Consumer Education Specialist, FTC
If you got an email that seems to be from MetaMask or PayPal, stop. They’re phishing scams. The MetaMask fake says your cryptocurrency wallet is blocked. And, if you don’t act fast, click a link, and update your wallet, they say your crypto will be lost. The phony PayPal message says BNC Billing cancelled your payment to Binance — and it gives you a phone number to reach PayPal…except that’s a scam, too. If you get one of the messages, delete it. But what then?
Most unexpected emails saying to act quickly, click a link, or call a number are phishing scams. They may look like they come from companies you know, but they’re from scammers who want you to think the message is real. That way, scammers think you’ll click into a fake website or call an actual scammer — all to solve a fake problem. If you click or call, the scammers will steal your financial or personal information, and that could lead to identity theft.

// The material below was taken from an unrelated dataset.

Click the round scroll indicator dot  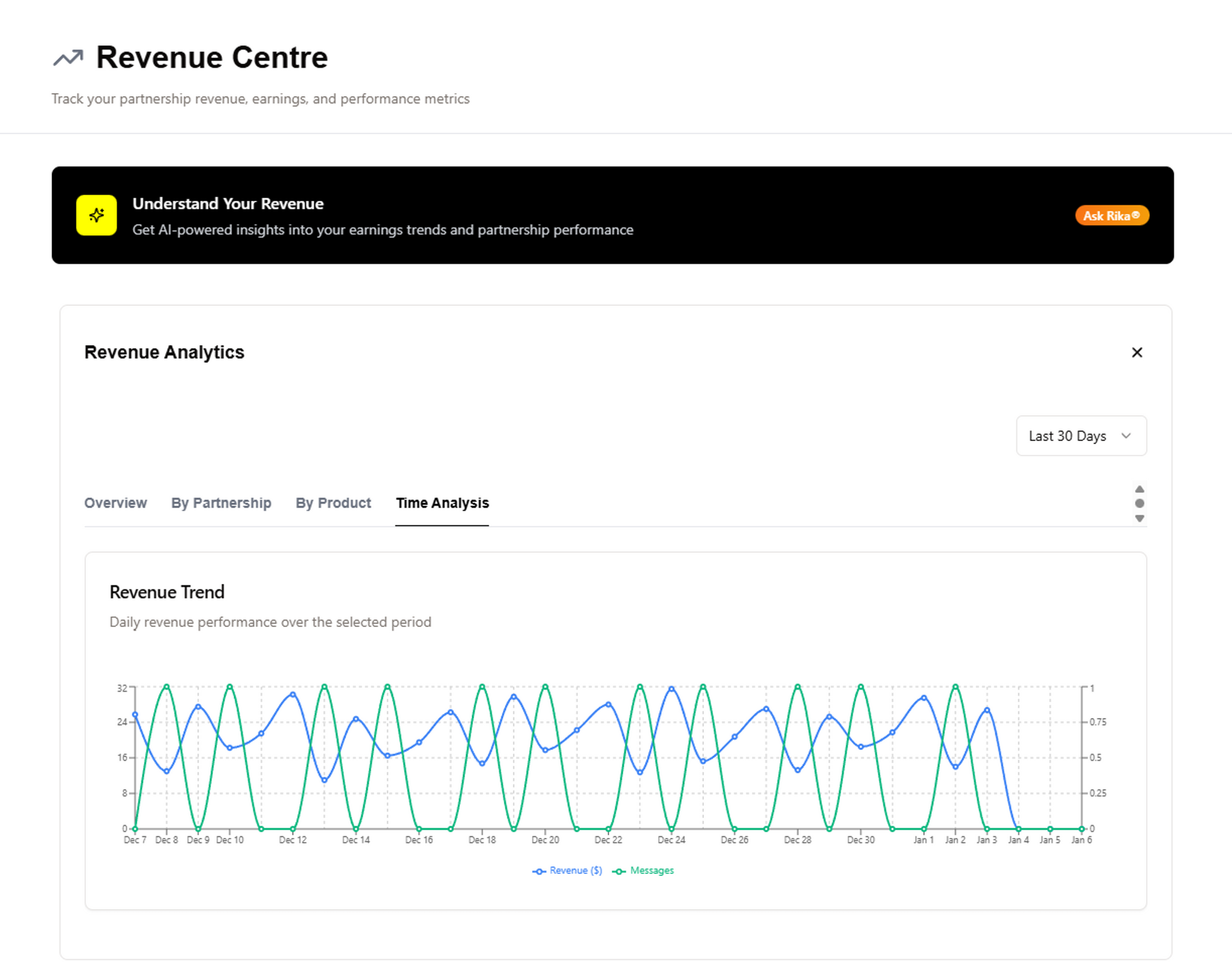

Here are examples of these fake phishing emails:
PayPal Binance Phishing Sample Email
MetaMask Phishing Sample Email
To spot and avoid a phishing scam:
Slow down. Ask yourself: Do I have an account with the company? Do I know whoever sent the email? If “no,” it’s a phishing attempt. If “yes,” still check it out. Contact the company using a number or website you know is real. And, if you own a cryptocurrency wallet and have a concern, contact the cryptocurrency exchange that holds your wallet.
Don’t click on any links. Links in unexpected texts or emails could lead to identity theft or let scammers install malware.
Update your security software. This will protect your phone and computer from security threats, which could expose your personal or financial information to scammers.
If you get a phishing email, forward it to the Anti-Phishing Working Group at firstname.lastname@example.org. Then tell the FTC at ReportFraud.ftc.gov.